Shell’s Caribou Habitat Restoration Project
May 15, 2015
An innovative approach to tree planting in Alberta's Boreal Forest
Northern Alberta is home to a rich, biodiverse landscape but, striking a balance between vital resource development and preserving the plant and wildlife habitat in the region can be a challenge.
Clayton Dubyk, a land and environmental expert working in Shell Canada’s oil sands business, is part of a unique pilot project that is meeting that challenge with an innovative approach to re-vegetation.
“Historical oil and gas exploration practices have created long cutlines in the boreal forest which are clear of trees and which have not re-grown on their own over the years,” says Dubyk explaining that open cutlines give predators a clear line of sight to prey on caribou. “Woodland caribou are a species-at-risk in Canada with declining populations and there is a province-wide and industry-wide focus to reverse this trend.”
Traditional tree planting might seem like an obvious solution to reforest cutlines but the terrain is complex.

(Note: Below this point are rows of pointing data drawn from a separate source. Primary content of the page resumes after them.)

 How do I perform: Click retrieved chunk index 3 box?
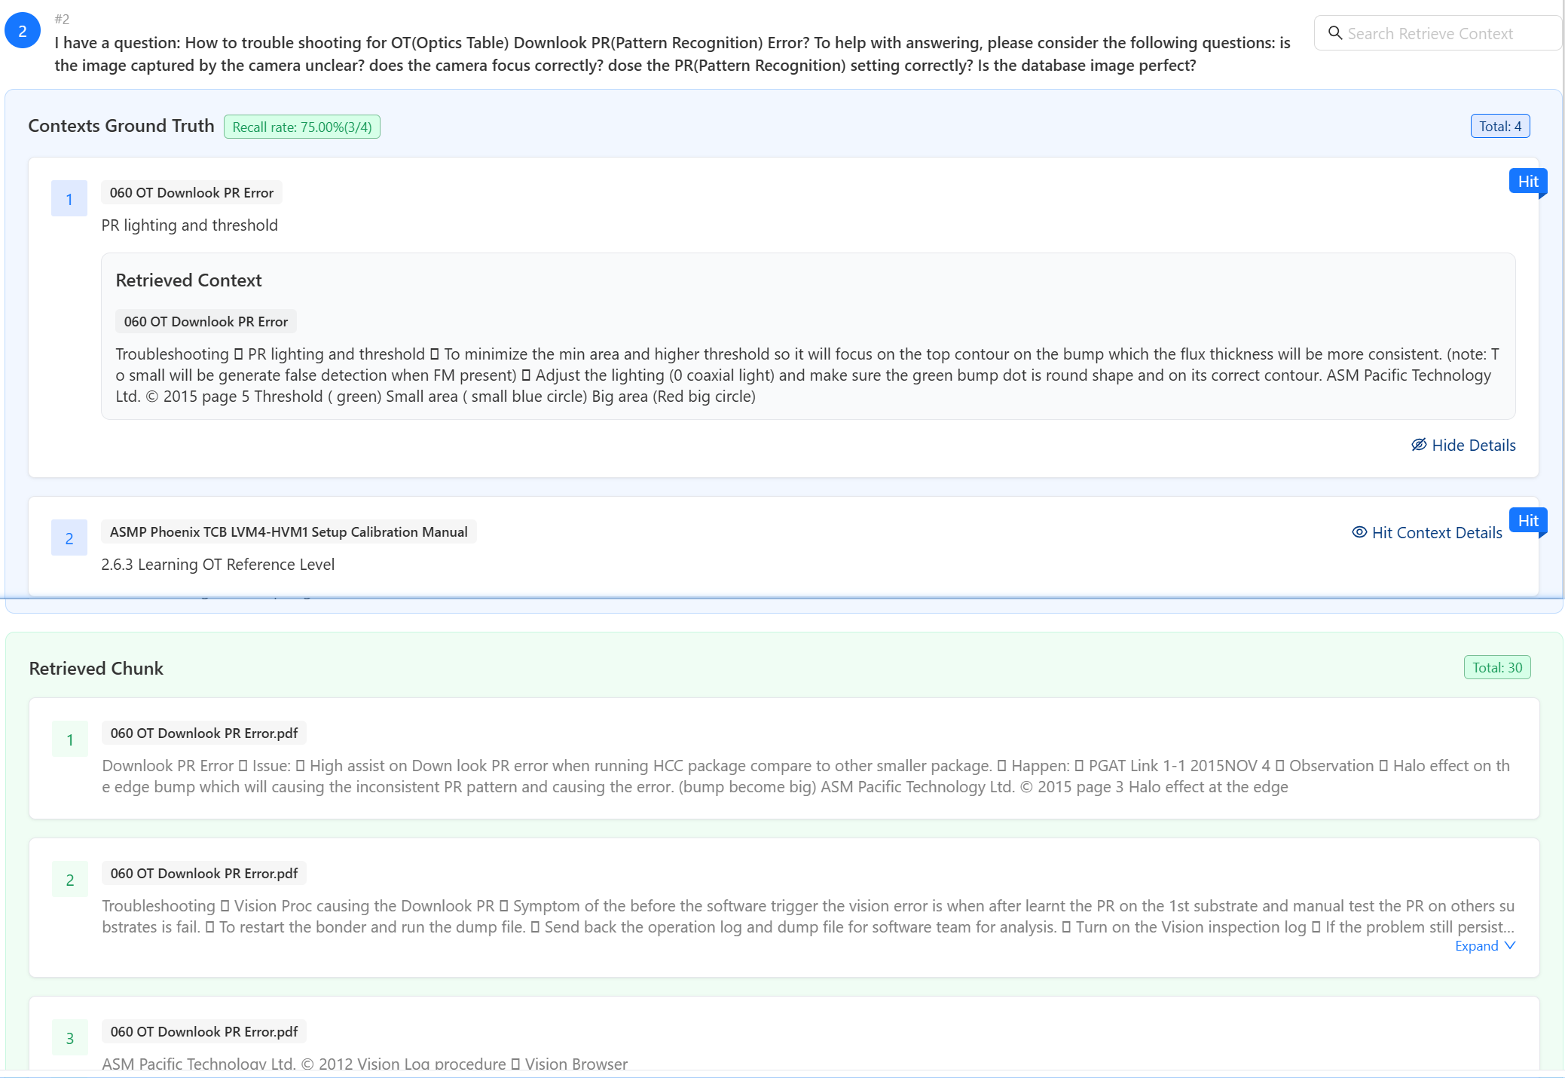pos(70,1038)
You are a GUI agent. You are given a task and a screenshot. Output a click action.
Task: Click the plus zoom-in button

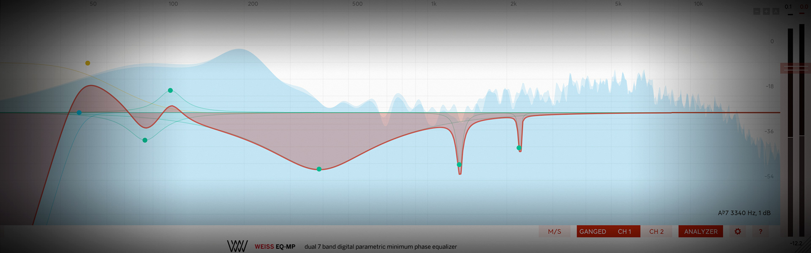point(766,11)

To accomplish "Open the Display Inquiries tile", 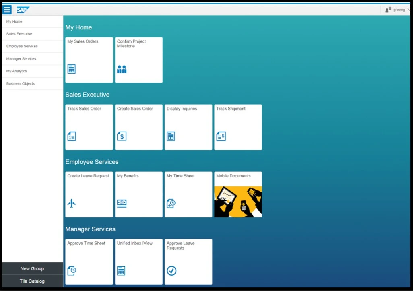I will click(188, 127).
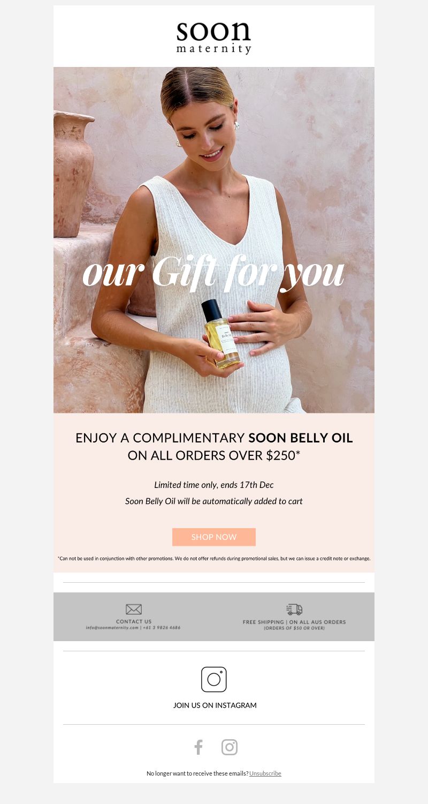This screenshot has height=804, width=428.
Task: Open the envelope Contact Us icon
Action: [134, 609]
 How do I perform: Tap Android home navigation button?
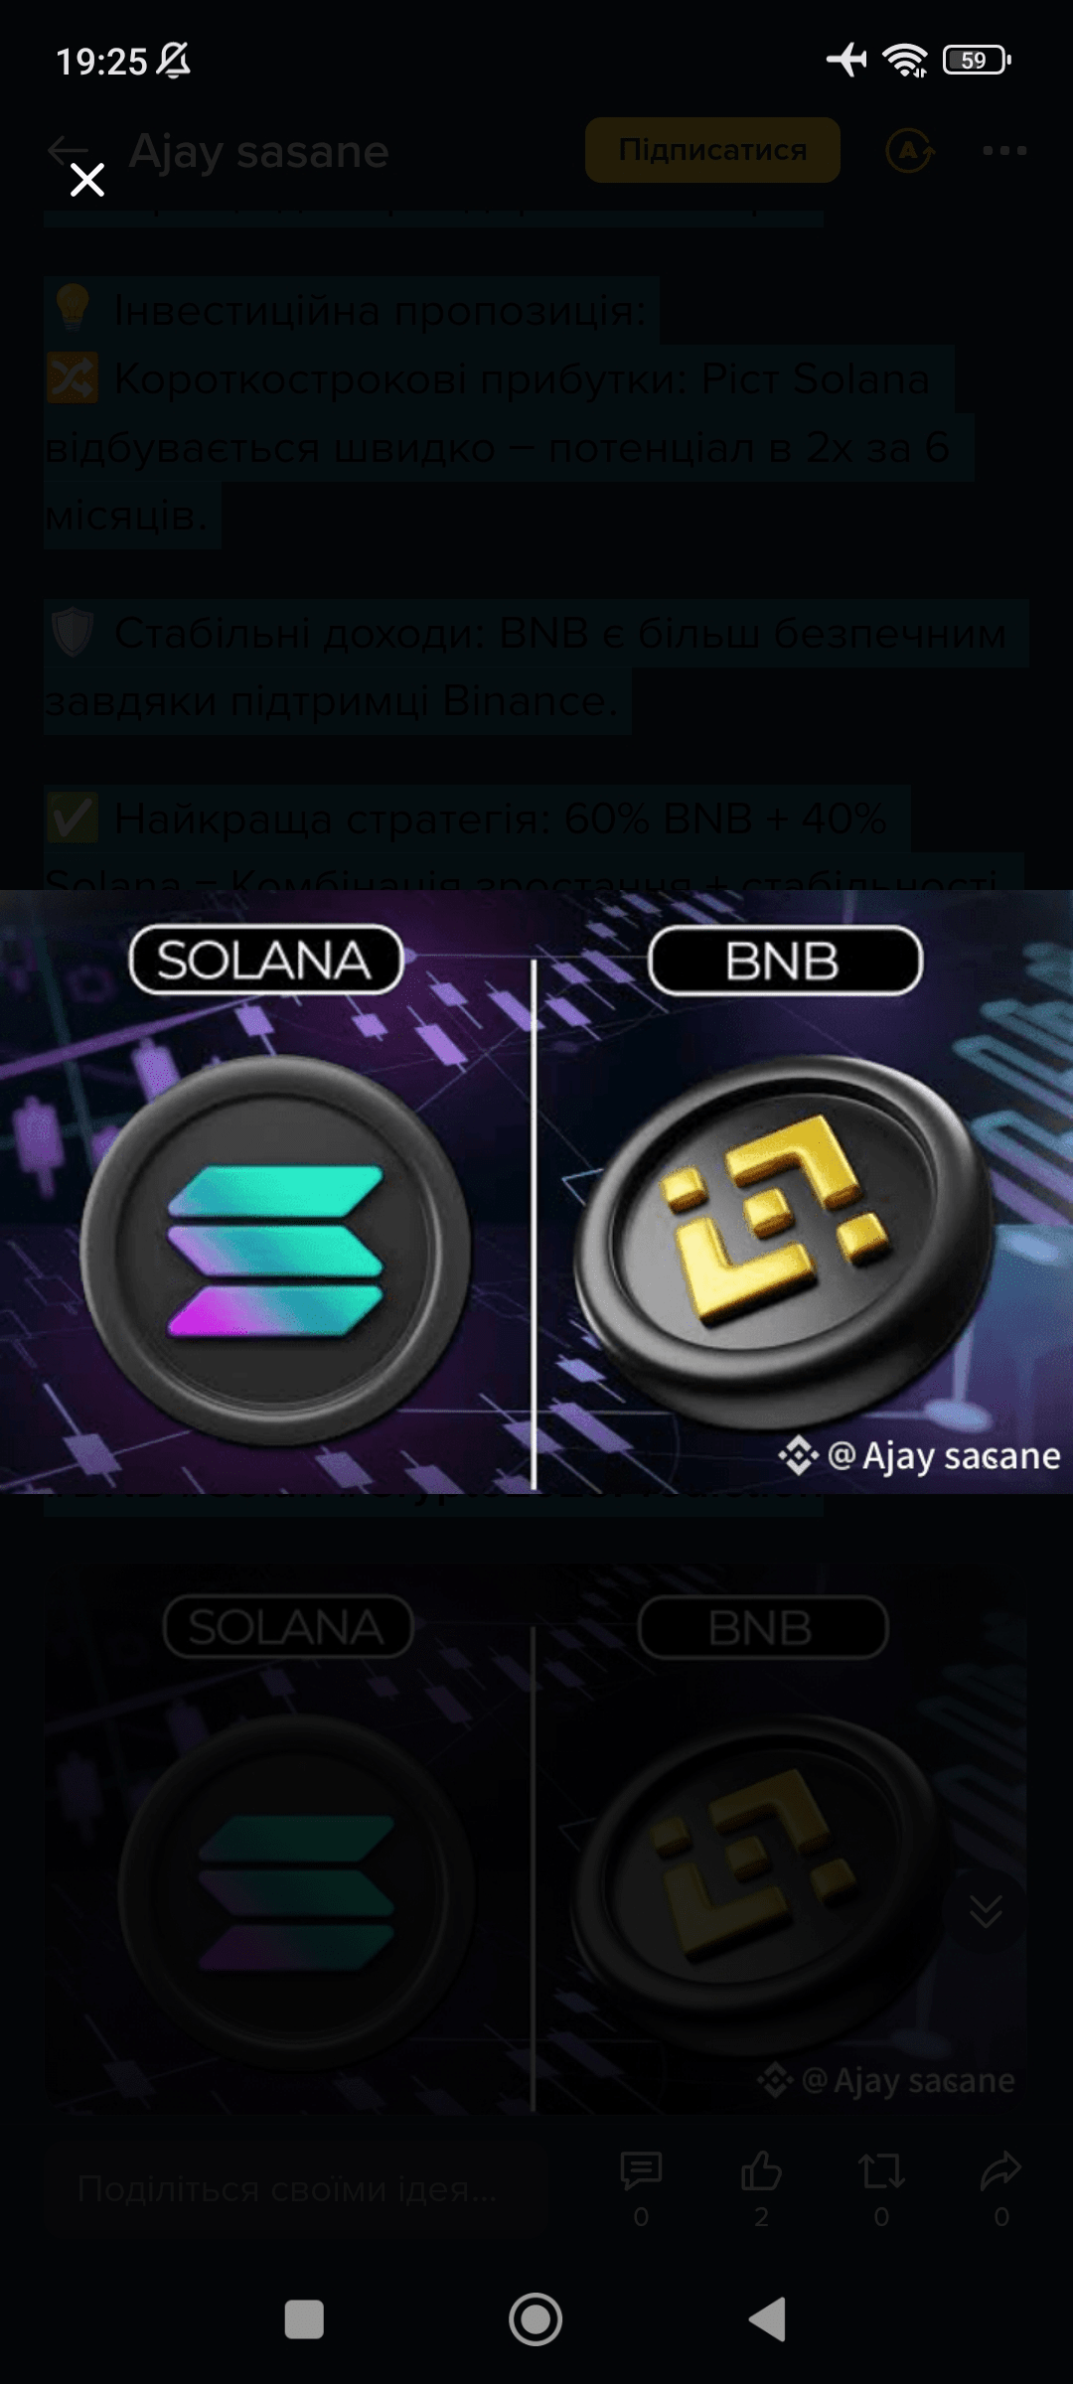(x=536, y=2319)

The area is largely made up of wetlands which are far too saturated during warm months for a conventional approach.
Through Canada’s Oil Sands Innovation Alliance (COSIA), Shell Canada learned of a novel approach developed by Nexen for restoring and re-vegetating areas which are normally difficult to access, and which also lie in prime caribou habitat in northern Alberta.
"There are a lot of great successes through this project so far, and it’s a pilot, so there is potential to take it further."
Dubyk
Shell is one of COSIA’s 13 member companies - a unique collaboration of oil sands operators, who compete in business, but who have agreed to share environmental technologies in pursuit of more rapid and effective environmental solutions across the industry.
With the help of Nexen’s mounding technique, Shell’s Caribou Habitat Restoration Project saw nearly 15,000 black spruce trees planted along 31 linear kilometres within its Grosmont in-situ lease area in 2014. This remote part of the boreal forest posed extremely challenging environmental conditions with temperatures around -30 Celsius and areas that can only be accessed in the winter during frozen ground conditions to support the heavy equipment required.
“There are a lot of great successes through this project so far, and it’s a pilot, so there is potential to take it further,” says Dubyk. “It’s also been great working with the local community. We’ve been able to employ locals’ knowledge of the land as part of the planning, and we’ve employed companies owned by local First Nations, which helps foster and strengthen local capacity.”
The Caribou Habitat Restoration Project will improve functional caribou habitat in West Side Athabasca Caribou Range and help mitigate the existing oil sands disturbance footprint by creating restoration and conservation areas. Its early success is a testament to what can be achieved through collaboration facilitated by organizations like COSIA and with local communities.
To date, Shell has conserved approximately 30 percent of land disturbed by its oil sands operations.